Arkady había dejado a juicio de Ania cuándo hacer su aparición. Todo se detuvo cuando ella entró en la cocina. Estaba más pálida de lo normal, lo cual hizo que las sombras bajo sus ojos parecieran más oscuras que nunca, y se había ocupado de vestirse con el camisón de algodón con el que Serguéi la había visto por última vez.
Serguéi estaba anonadado. Arkady se preguntó si la familia de Lázaro habría reaccionado con el mismo horror cuando éste se levantó de entre los muertos.
—No digas nada —dijo Madame Borodina.
—¡Cuando la dejé estaba azul! —exclamó Serguéi.
Era un principio pero no bastaba, pensó Arkady.
—¡Cállate, Serguéi! —dijo Madame Borodina.
—Serguéi Borodín —dijo Arkady—, ¿intentó matar a la periodista Ania Rudikova?
—Lo hice. —Y añadió—: No podemos evitarlo. Somos monstruos.
—¿Qué quiere decir? —No era exactamente lo que Arkady tenía en mente.
—¿Se ha fijado en que Moscú está lleno de monstruos?
—¿Qué clase de monstruos? —preguntó Arkady.
—De todas clases. ¿No los ve?
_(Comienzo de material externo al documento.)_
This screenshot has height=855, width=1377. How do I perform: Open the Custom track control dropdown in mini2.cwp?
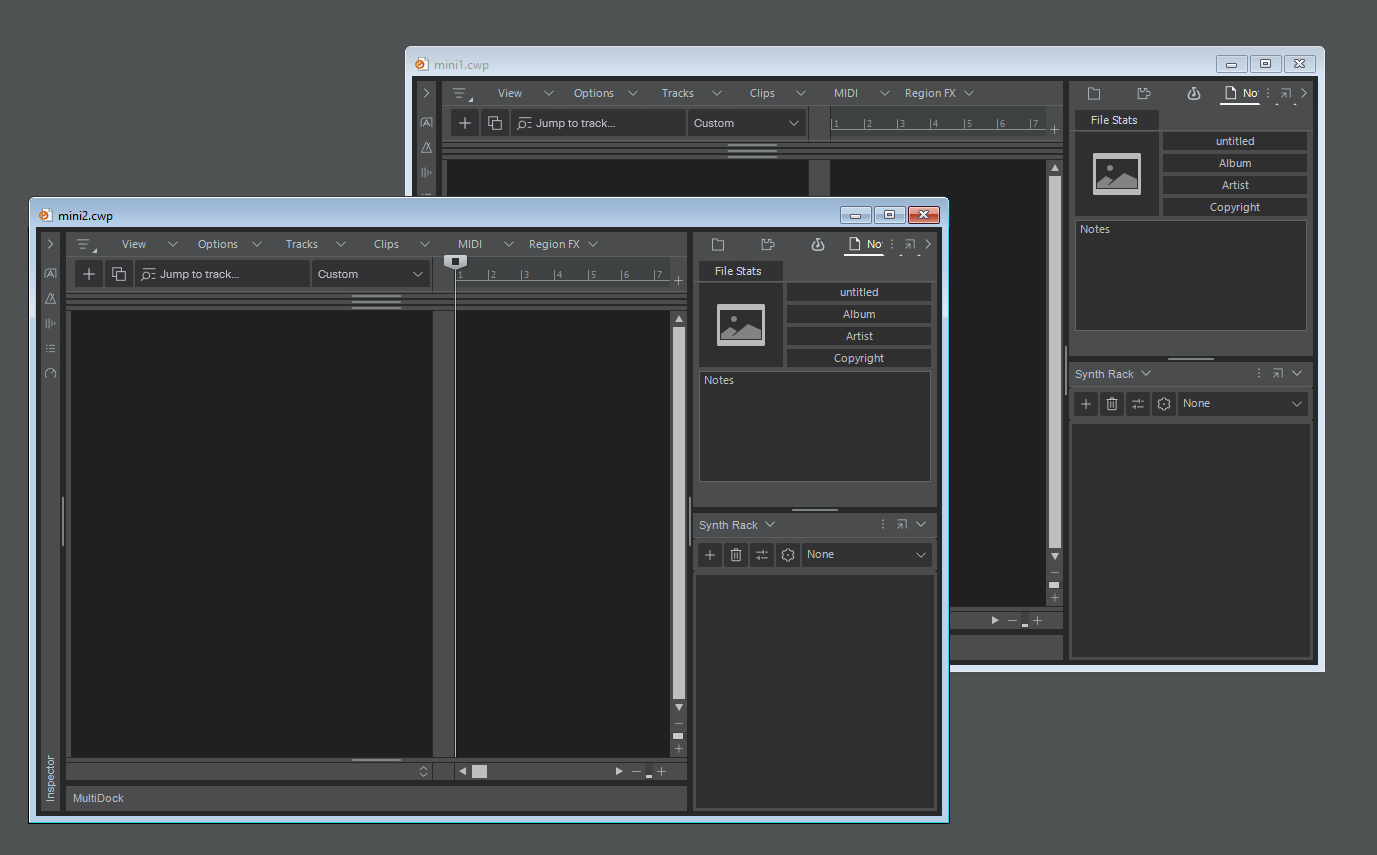tap(370, 274)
Los han convocado.
—Serguéi, por favor, ya he oído todo esto —dijo Madame Borodina.
—Pedro el Grande tenía un museo de monstruos, niños con cuernos y pezuñas, medio formados y deformes. Dictó un decreto para que le llevaran a todos los monstruos de Rusia. Se llamó el Decreto de los Monstruos. Está volviendo a ocurrir, sólo que esta vez manda el dinero. Los monstruos se están reuniendo en Moscú. Putas, millonarios como escarabajos peloteros que enrollan dólares. Dios es un perro, un perro es mierda, yo soy Dios. —Se volvió hacia Ania y dijo—: Si has vuelto de entre los muertos, eres el mayor monstruo de todos.
La habitación quedó en silencio.
—Yo las maté —dijo Serguéi por fin.
—¿A cuántas? —le presionó Arkady.
—¿Importa?
Madame Borodina se llevó a Serguéi a rastras.
—Nos vamos. Este teatro no se sostendrá en un juicio.
Los Borodín se retiraron al descansillo, pero la escalera estaba bloqueada por Víktor vestido con mono de trabajo y apestando a alquitrán.